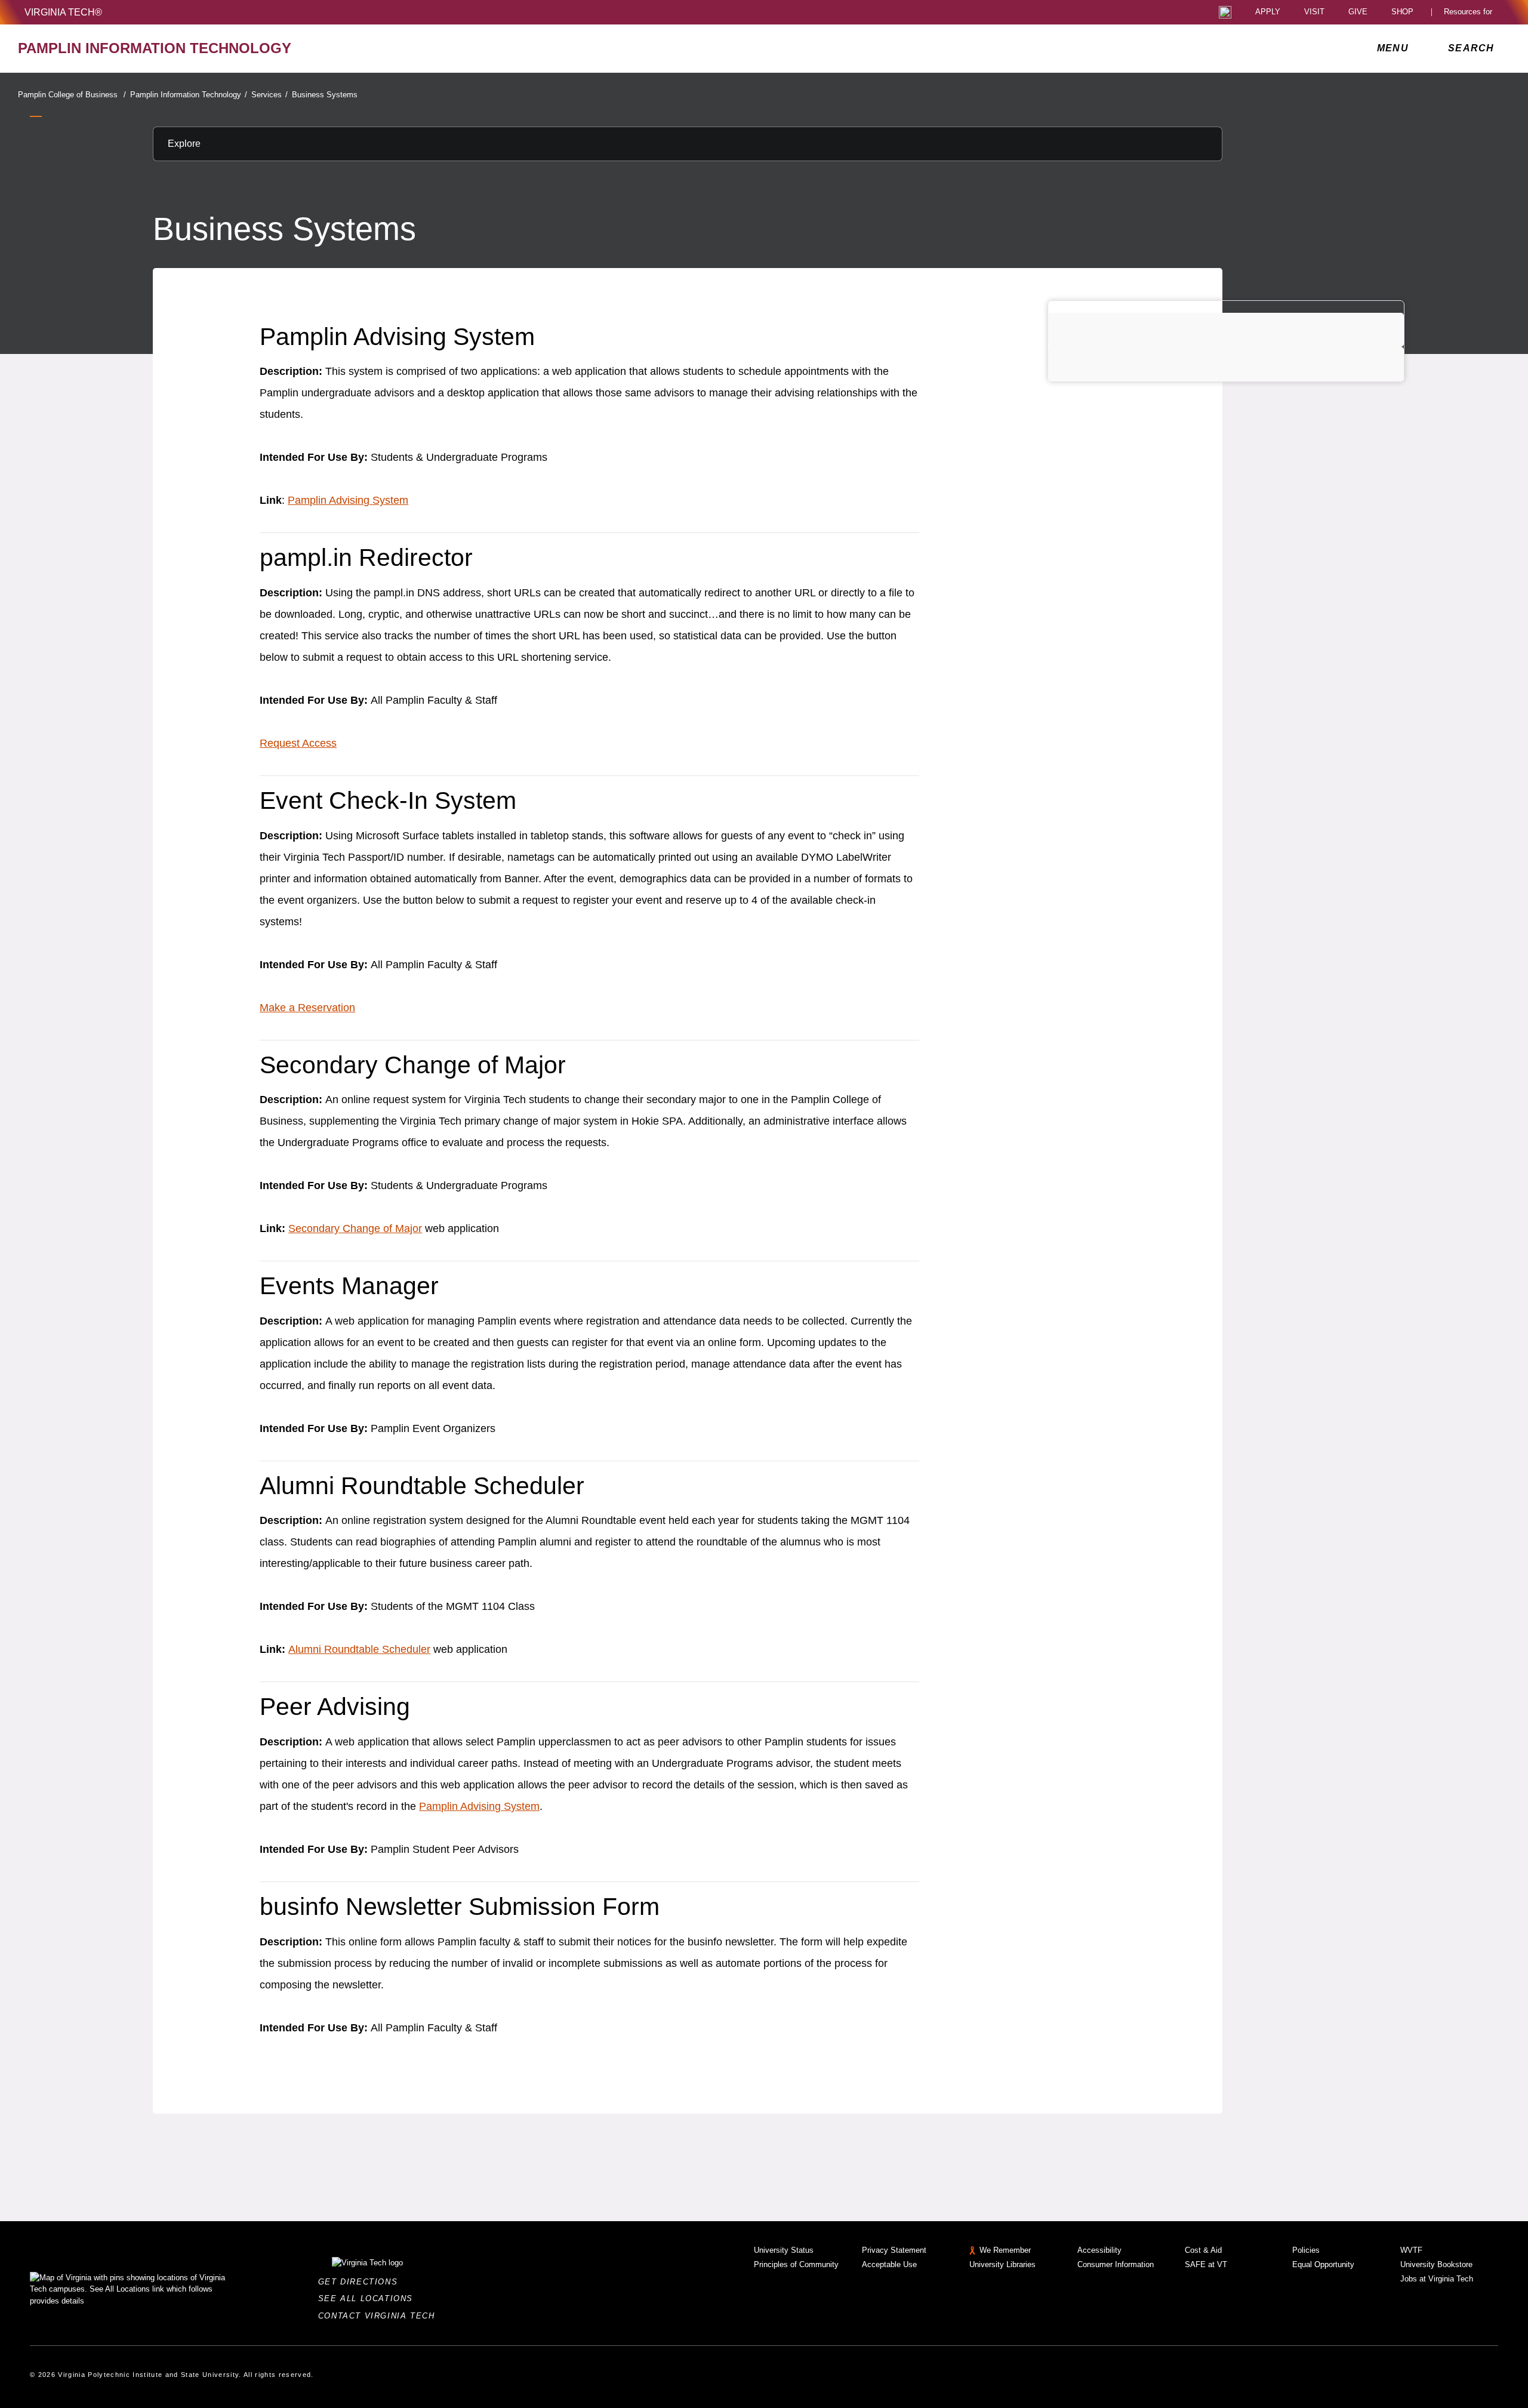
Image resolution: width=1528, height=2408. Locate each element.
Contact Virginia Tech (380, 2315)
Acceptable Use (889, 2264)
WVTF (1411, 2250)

--

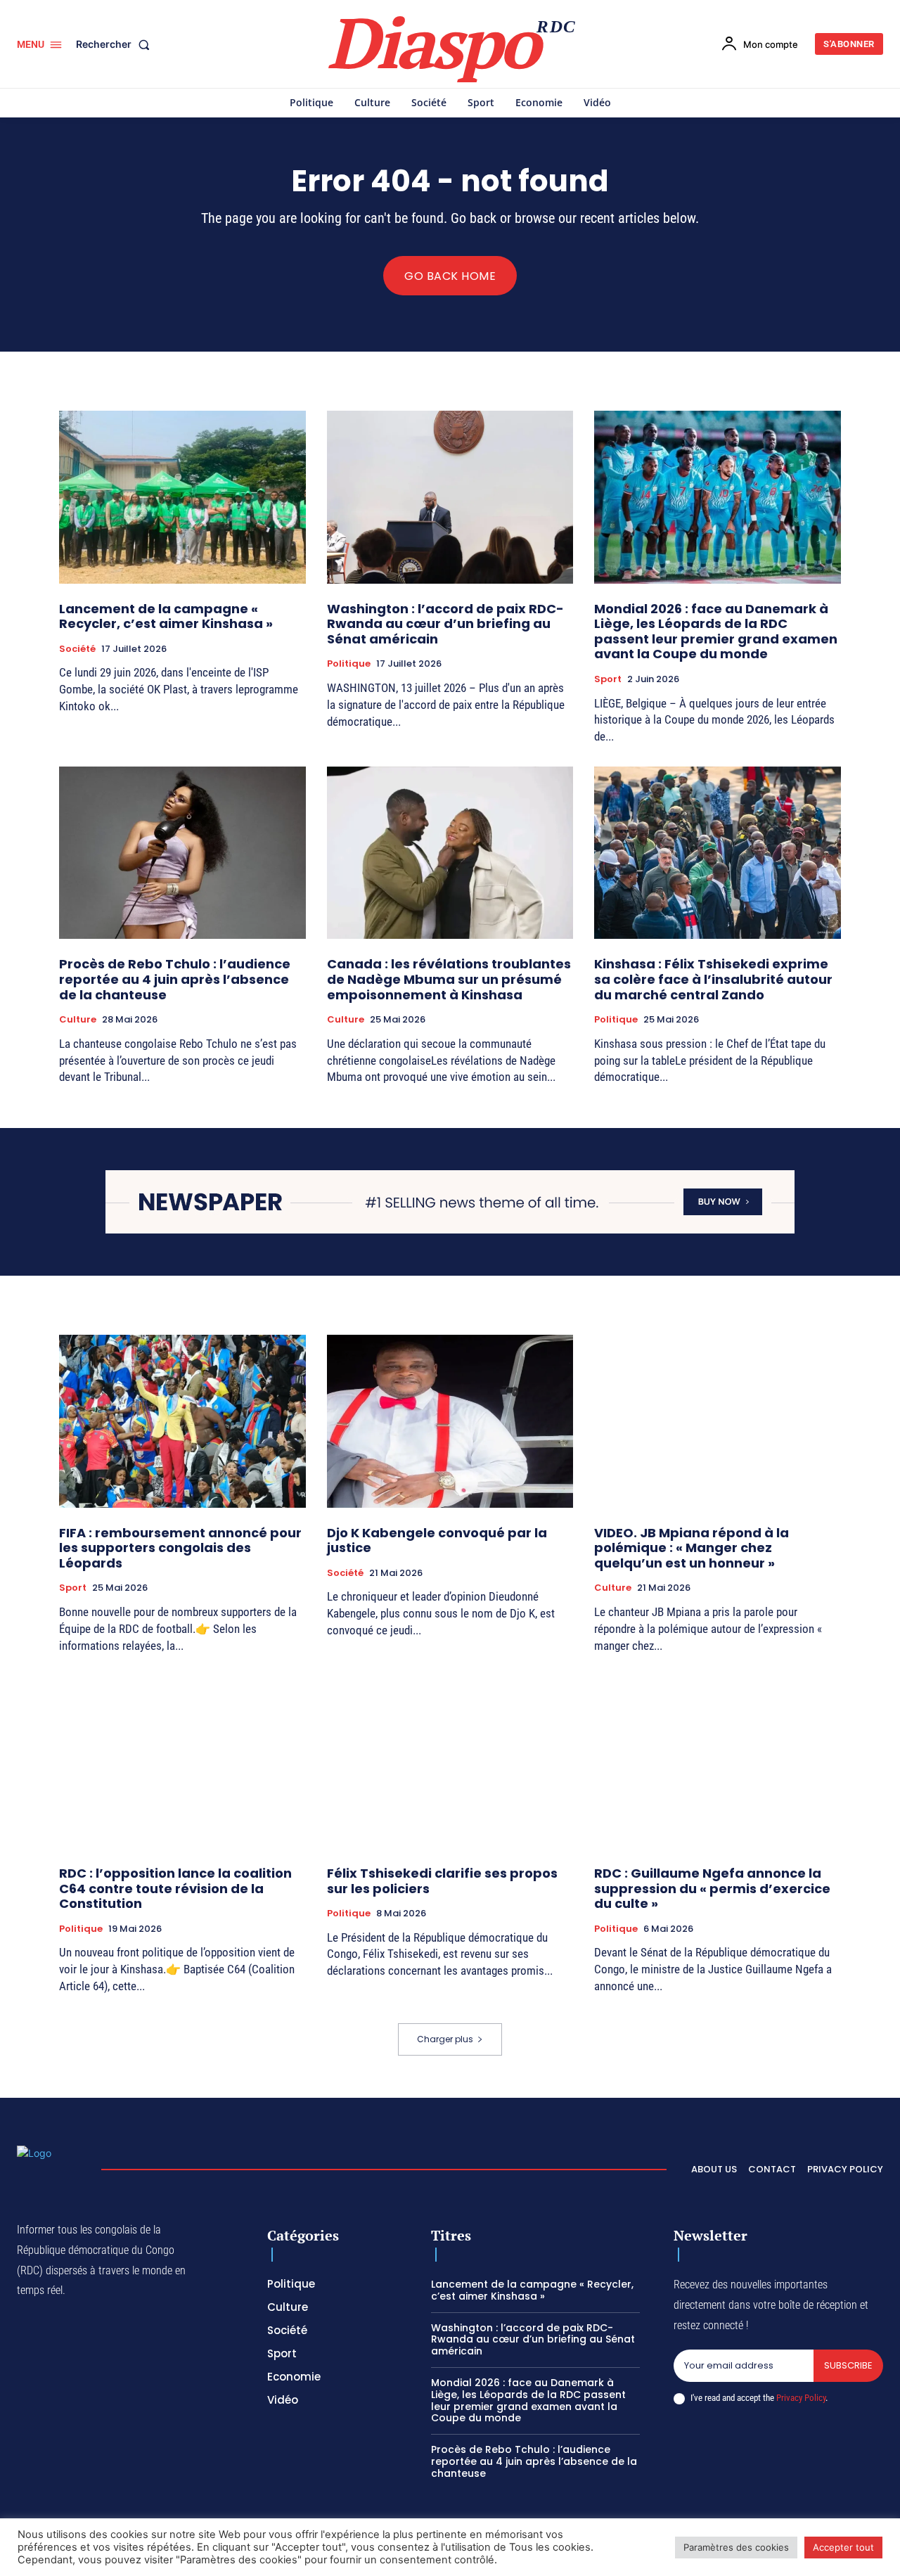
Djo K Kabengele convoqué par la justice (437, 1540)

#### Action item
Both the line containing "Image resolution: width=1528, height=2408." and the line containing "WVTF (1411, 2250)" belong in the answer. Print them and every line above that falls between them exactly, and no others.

#### Output for this task
Image resolution: width=1528, height=2408. Locate each element.
Contact Virginia Tech (380, 2315)
Acceptable Use (889, 2264)
WVTF (1411, 2250)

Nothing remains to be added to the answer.